Premier Li Keqiang delivers a keynote speech at the opening ceremony of the Boao Forum for Asia on Thursday. [Photo by Wu Zhiyi/chinadaily.com.cn]
Foreign investors eyeing the Chinese market yet worried about the possible legal and policy restraints they might encounter in the country can draw comfort from the message that emanated from Boao, a coastal town in Hainan province, on Thursday.
In his keynote speech at the annual conference of Boao Forum for Asia, Premier Li Keqiang said China is more than determined to further open up its economy, including its financial market, in the new era, and provided a timeline for some specific measures to be adopted to improve the business environment to attract more foreign capital.
True to the spirit of the forum of promoting economic integration and closer cooperation, foreign banks, and securities and insurance companies stand to benefit as China lowers its market access threshold and lifts the restrictions on the foreign ownership of such institutions.
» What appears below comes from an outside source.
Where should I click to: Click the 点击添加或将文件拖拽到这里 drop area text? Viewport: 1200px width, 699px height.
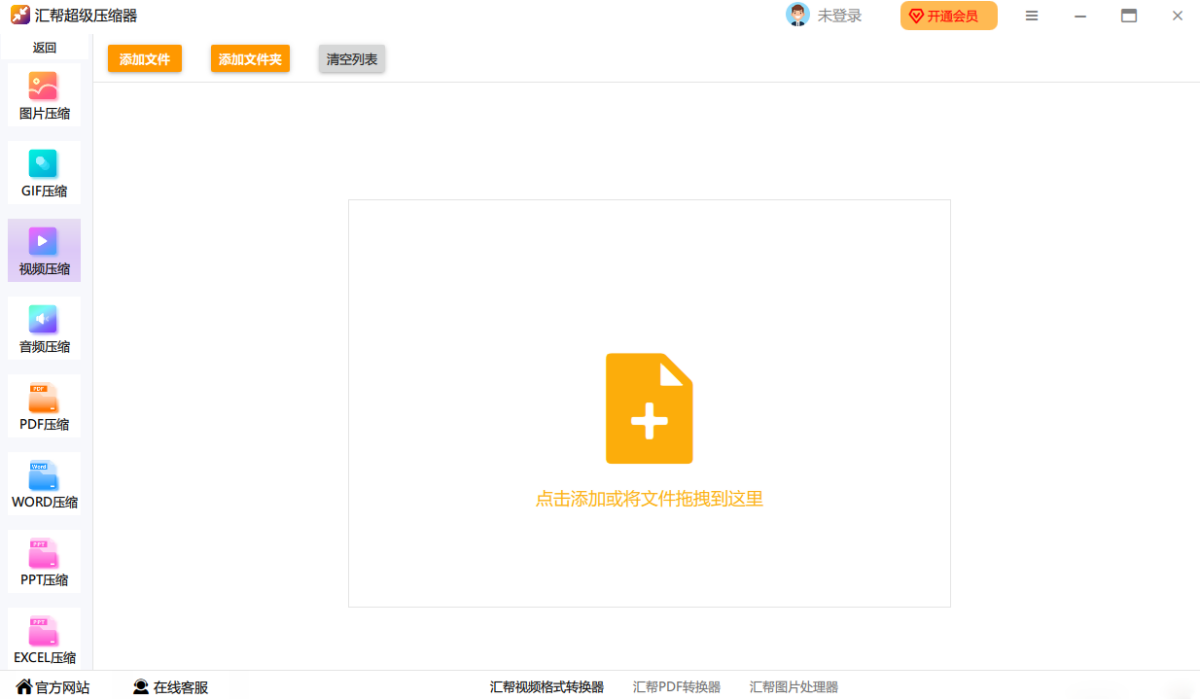pos(649,499)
These moves are aimed at improving the allocation of resources, which in turn will boost the real economy in a country with the world's second-largest stock market, and third-largest bond and insurance markets.
In line with the forum's theme of "Shared Future, Concerted Action, Common Development", Li said China will revise its negative list for foreign investment, and issue the updated list by the end of June, as giving foreign enterprises greater access to China's market will lead to concerted action and common development.
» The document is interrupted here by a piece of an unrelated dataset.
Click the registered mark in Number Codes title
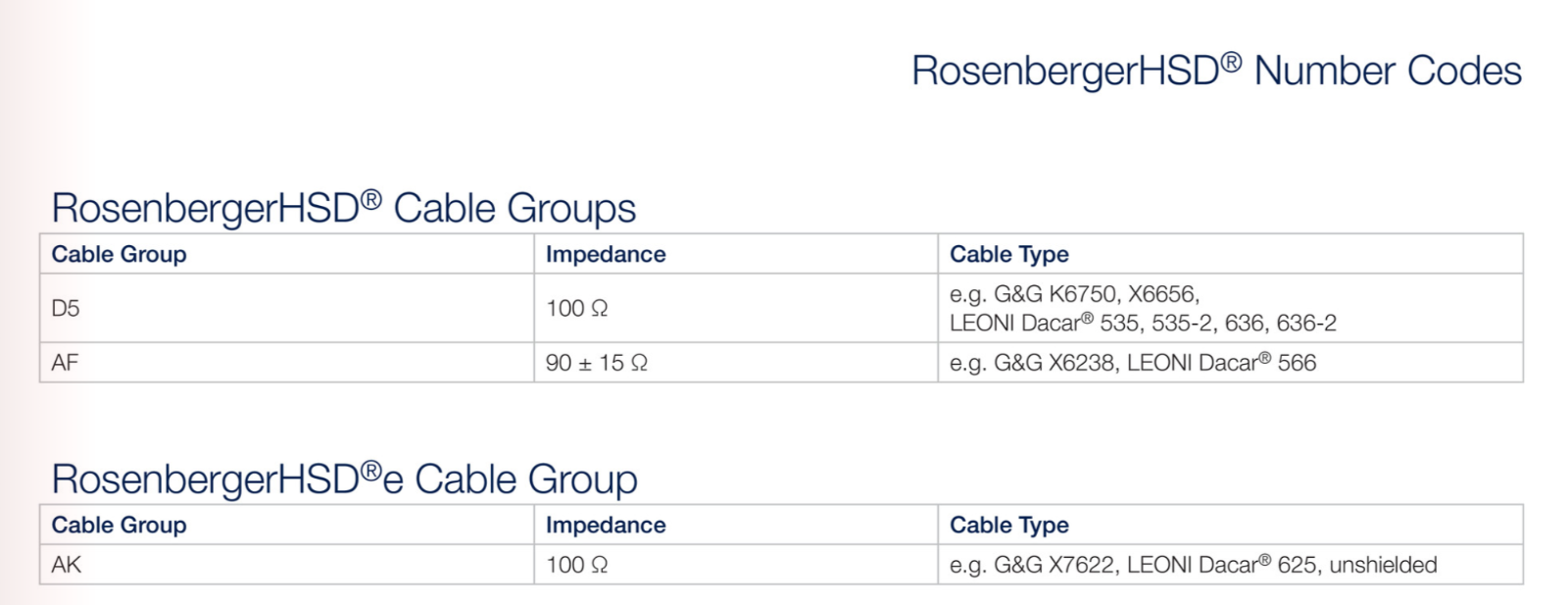 tap(1231, 63)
Given the government's promise to better protect foreign businesses' legal rights, and to ensure foreign investors and enterprises are treated on a par with their Chinese counterparts in all sectors except those on the negative list, China's top legislature passed the Foreign Investment Law earlier this month.
The government is busy formulating supporting regulations and rules to ensure the smooth implementation of the Foreign Investment Law that will take effect on Jan 1, 2020, which is another example of the government using further opening-up to create a level playing field for foreign and domestic enterprises.
That the total assets of foreign-funded banks accounted for only 1.32 percent of China's banking industry by the end of 2017, compared with about 10 percent in many developed countries, shows there is ample room for further opening-up to better serve foreign investors. This is a task that must be fulfilled because foreign-funded companies account for nearly half of China's foreign trade, a quarter of its industrial output, and one-seventh of its urban employment.
Also, to promote emerging industries, upgrade traditional industries and realize innovation-driven development, China needs to attract more foreign capital and enterprises, for which it has to quicken the pace of opening-up by embracing foreign investment in a more active and comprehensive manner. And, as Li's speech showed, China is confident of fulfilling this formidable task.